I was also reading up on some bits & pieces today in medical journals (what? you don’t do that?) and had a pretty scary revelation… about how lucky I am to have had 3 healthy-ish pregnancies. The worst outcome we had was Moo and his IUGR/Prematurity/Respiratory Distress… but it turns out… it could have been much, much worse if I had waited longer to have children. And I may not have been able to have them at all.

It turns out that the chances of Cushing’s patients conceiving, then maintaining pregnancy, are quite slim. But I have a theory about this one…. one that when the old genius-brain is restored and back to normal I will study and prove (among others)… and that is that because Cushing’s remains "dormant" for some time with cyclical or episodic patients and they get their diagnosis many years after being symptomatic… they are lumped into that PCOS/Hypertensive pregnancy/Atypical preeclampsia group and not generally followed up and not screened for Cushing’s. Like me.

In hindsight, my hypertensive pregnancies were probably in response to excess cortisol in my system… the blood pressure, the IUGR, the failed induction… the failed GD test but then back to normal….all of it. A broken feedback loop. And it explains why with my 2nd pregnancy, after hospitalisation at 26 weeks with preeclampsia, upon receiving dexamethasone… my BP returned to normal because it threw my cortisol down (it works like that paradoxically) and bought me another few weeks. It all starts to make sense. Each pregnancy progressively worse, the muscle waste, erratic protein & glucose spill… all of it makes sense.

So obviously, I am feeling introspective and philosophical about this whole thing right now, because initially where I only saw anger and hurt at people having not picked up my Cushing’s earlier… I am now feeling so very, very fortunate that I lived in ignorance for so long… that I managed to have my 3 lovely kids.

More and more, I also think it points less to a pituitary tumour and more to a tumour on the adrenal gland – given that I have had successful pregnancies, cyclical cushings and failed to suppress on dexamethasone. Will be interesting to see what it is, anyway. Oh and I also think my thyroid is fucked to boot. Yay me!

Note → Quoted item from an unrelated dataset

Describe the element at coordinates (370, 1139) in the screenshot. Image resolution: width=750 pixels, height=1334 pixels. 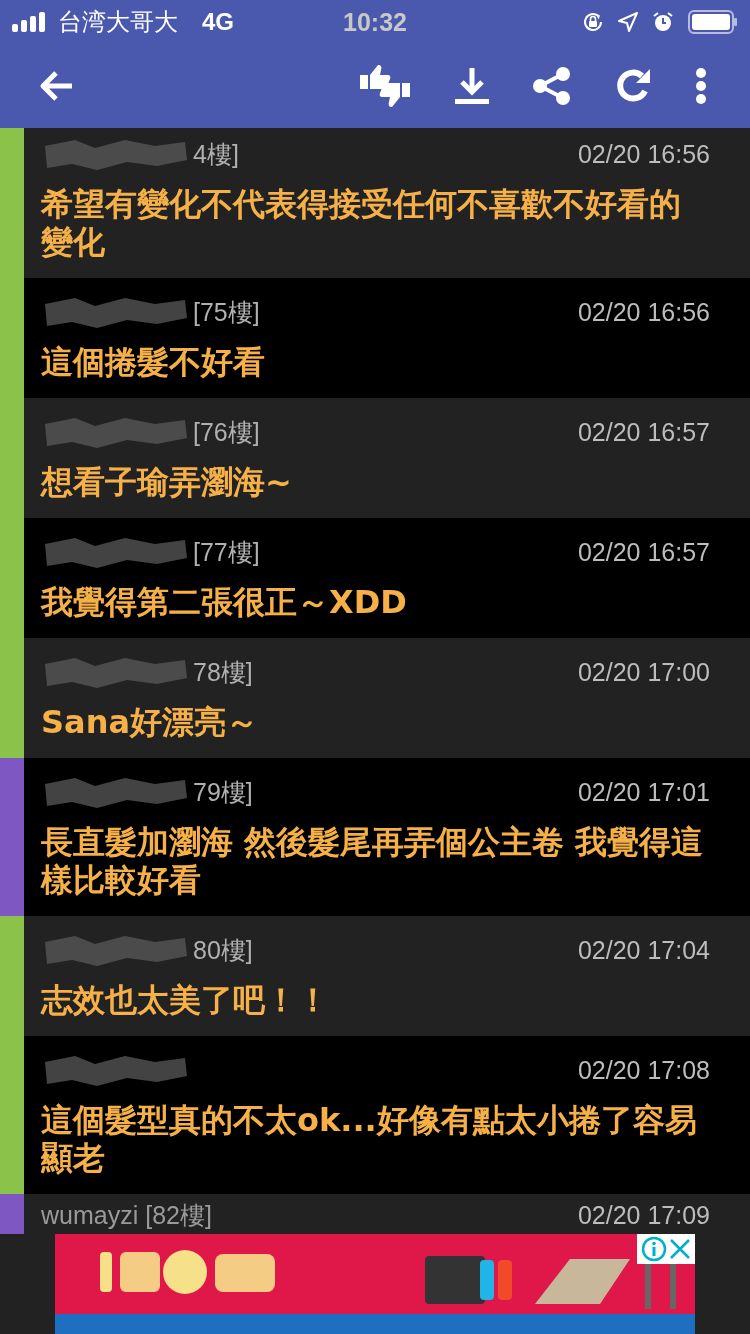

Ah the irony… when I was feeling low, I was angry and upset. Now, my body is screaming 100% anger & fury, I can now only feel some humility and optimism. That’s why I like to write this blog. It’s why I read medical journals. It’s why I like to understand everything that is going on, because on some level even when I am at my worst, I can take comfort in knowing that intellectually, there is an upside…. and that when this is all over, I am off to Medical school and I am going to help people like me.

And yes, I am a complete fucking headcase about today, in case you were wondering. But, you know… I am going to try and sleep… ok… well…. I am going to go and lay down & close my eyes, but not actually sleep. Same thing, right?

There’s a chance I will write again before the appointment, but if not, I will write later today.